El informe pericial sobre el borrado de pruebas del accidente de Angrois no permite saber quién miente

Las declaraciones de los cuatro testigos «no coinciden en absoluto» y, en la mayoría de los casos, «son contradictorias»

la voz

El perito ingeniero industrial José Manuel Lamela cree que «habría que proponer otro tipo de actuaciones» para saber quién dice «la verdad» y quién «miente» sobre la supuesta orden de borrado de averías del Alvia siniestrado en el barrio compostelano de Angrois por parte de responsables de Talgo, hecho que denunció un extrabajador de la compañía. Esta denuncia, acompañada por una declaración jurada en la que aseguraba que responsables de Talgo mandaron eliminar pruebas sobre averías del tren poco después de ocurrido el accidente, motivó la declaración del técnico denunciante y de otros tres trabajadores de Talgo en julio ante el juez que investiga el descarrilamiento del 2013 a las puertas de Santiago, en el que murieron 80 personas y más de un centenar resultaron heridas. Tras estas declaraciones, el juez, Andrés Lago Louro, pidió al perito un informe que el magistrado da ahora por presentado, informa Europa Press.

El informe señala que «con el análisis de las declaraciones de los cuatro testigos no es posible establecer qué parte de las afirmaciones de cada uno de ellos es o no verdad, por lo que habría que proponer otro tipo de actuaciones que permitiesen, si es posible, determinar cuál o cuáles de ellos se ajustan a la verdad». Y es que las declaraciones de los cuatro testigos «no coinciden en absoluto, es más, podría decirse que en la mayoría de los casos son contradictorias», resalta.

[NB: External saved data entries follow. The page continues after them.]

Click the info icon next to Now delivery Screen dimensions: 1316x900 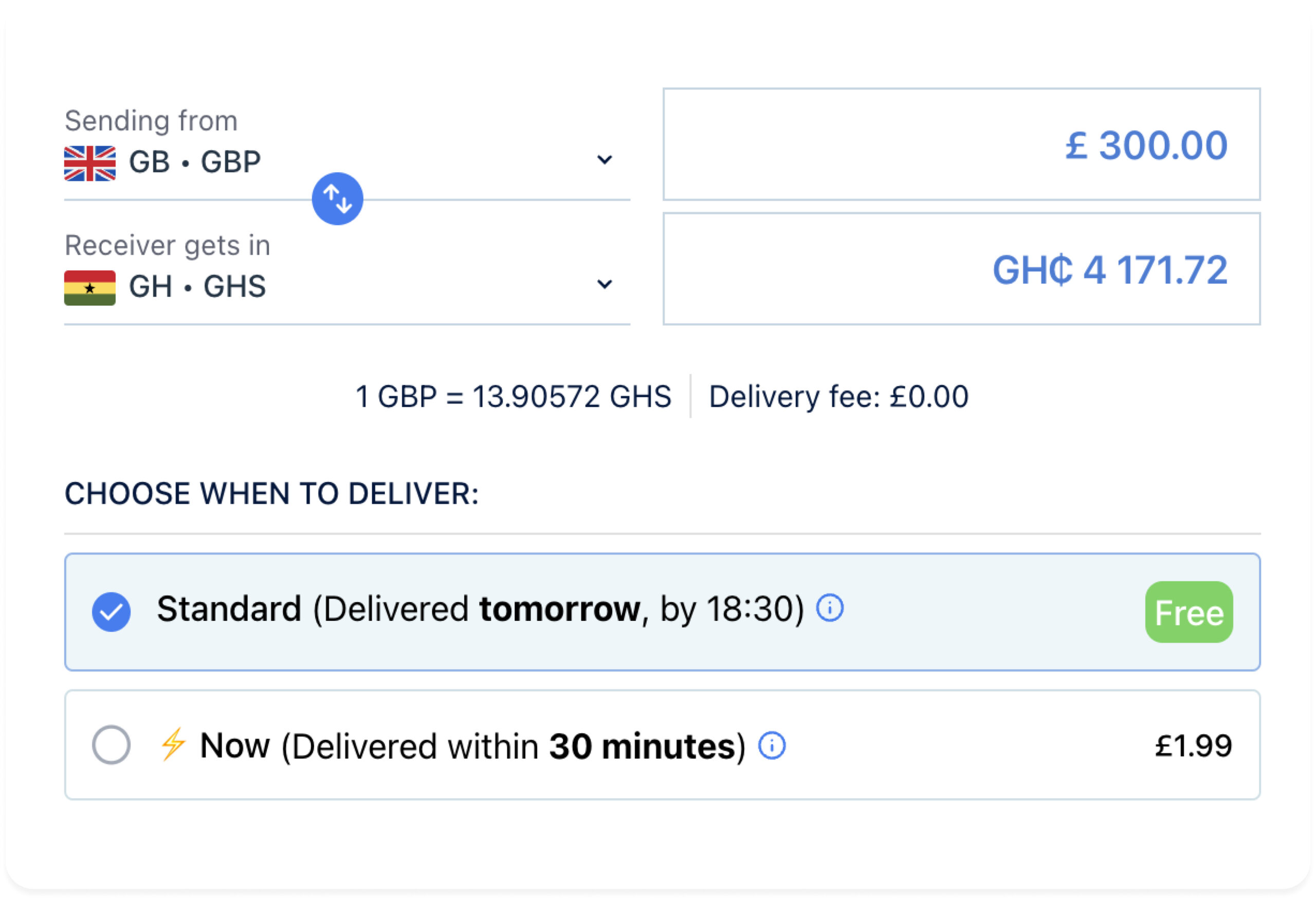(772, 746)
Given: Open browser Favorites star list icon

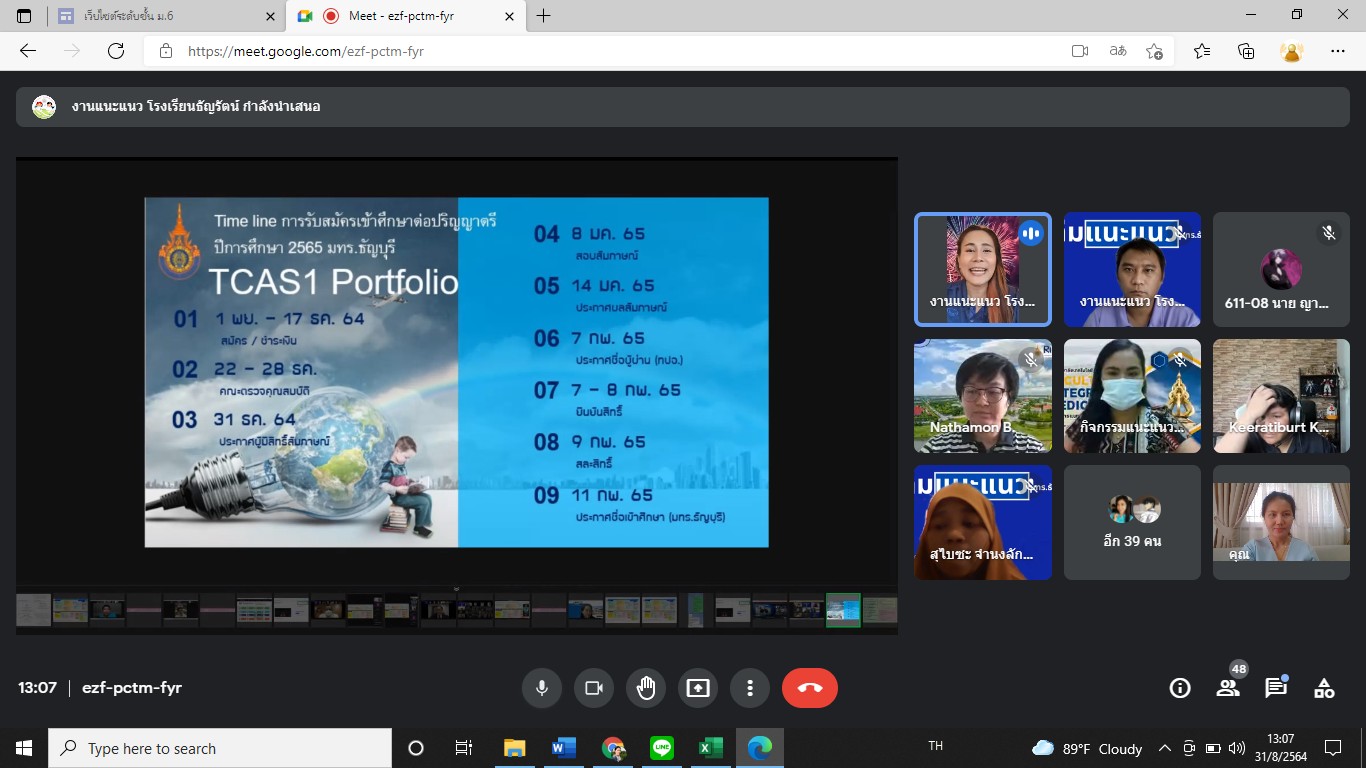Looking at the screenshot, I should click(x=1202, y=51).
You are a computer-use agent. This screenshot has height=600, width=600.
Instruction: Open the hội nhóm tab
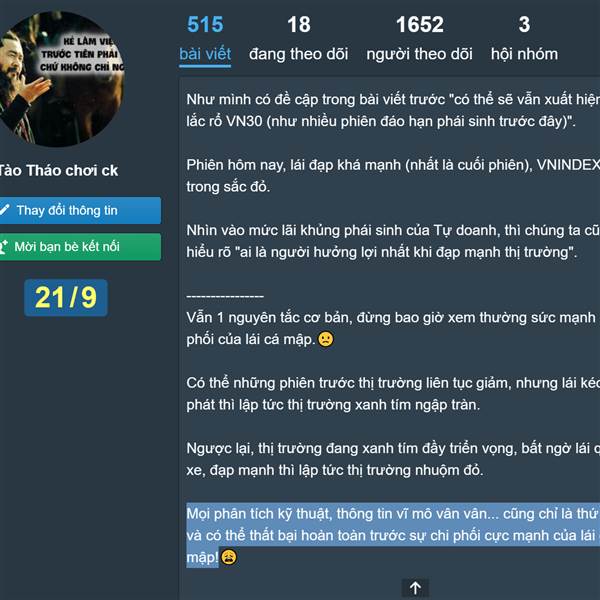pos(524,54)
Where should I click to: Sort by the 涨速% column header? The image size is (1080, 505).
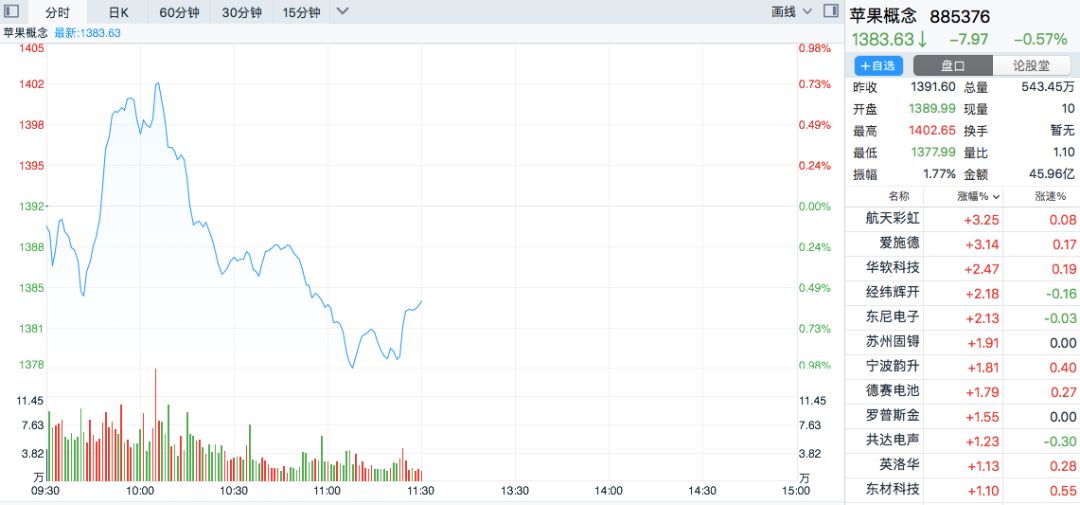(1050, 196)
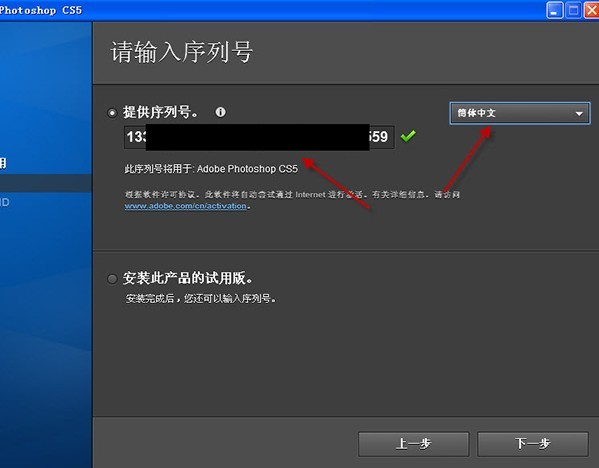Select the 安装此产品的试用版 radio option
This screenshot has height=468, width=599.
112,279
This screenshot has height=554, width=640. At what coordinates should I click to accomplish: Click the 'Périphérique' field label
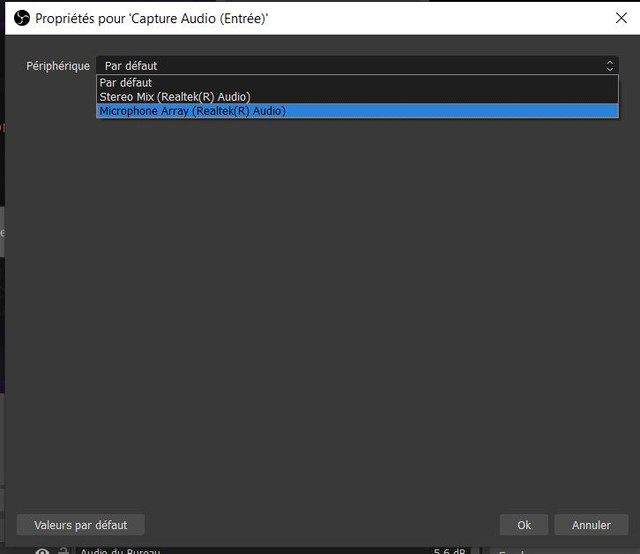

Con el peritaje, el ingeniero industrial, encargado en el caso de analizar el material rodante, responde también a las tres preguntas que le plantea el instructor. Sobre si los defectos a los que alude el extrabajador de Talgo en su declaración jurada «realmente existieron» y si «existe constancia documental de ello», destaca que «no existe ningún documento en el que figuren las anotaciones que asegura que hizo en el programa». No obstante, precisa que «todo ello según la documentación que figura en autos del procedimiento y en la documentación aportada» por uno de los trabajadores de Talgo.

Al segundo interrogante que le traslada el juez, «si tales defectos, en caso de existir, fueron o no reparados antes de salir el tren del taller de Fuencarral los días previos al accidente», dice que «se puede concluir que el tren salió (...) apto para ser utilizado». «Todo ello», de nuevo, «según la documentación que figura en autos del procedimiento y en la documentación aportada» por el trabajador de Talgo a solicitud del propio Lamela.

Por último, si tales defectos, «en caso de existir y no haber sido reparados, pudieran haber tenido alguna incidencia en el accidente», remite a su conclusión de otro informe previo, según el cual la causa del descarrilamiento «fue el exceso de velocidad de entrada» en la curva. En cualquier caso, ve «de sumo interés plantear el interrogante de cómo es posible que una línea en la que las velocidades a las que está autorizado que circulen los trenes se sitúan entre los 200 y los 220 kilómetros por hora (...) haya sido concebida no disponiendo de un segundo nivel de protección».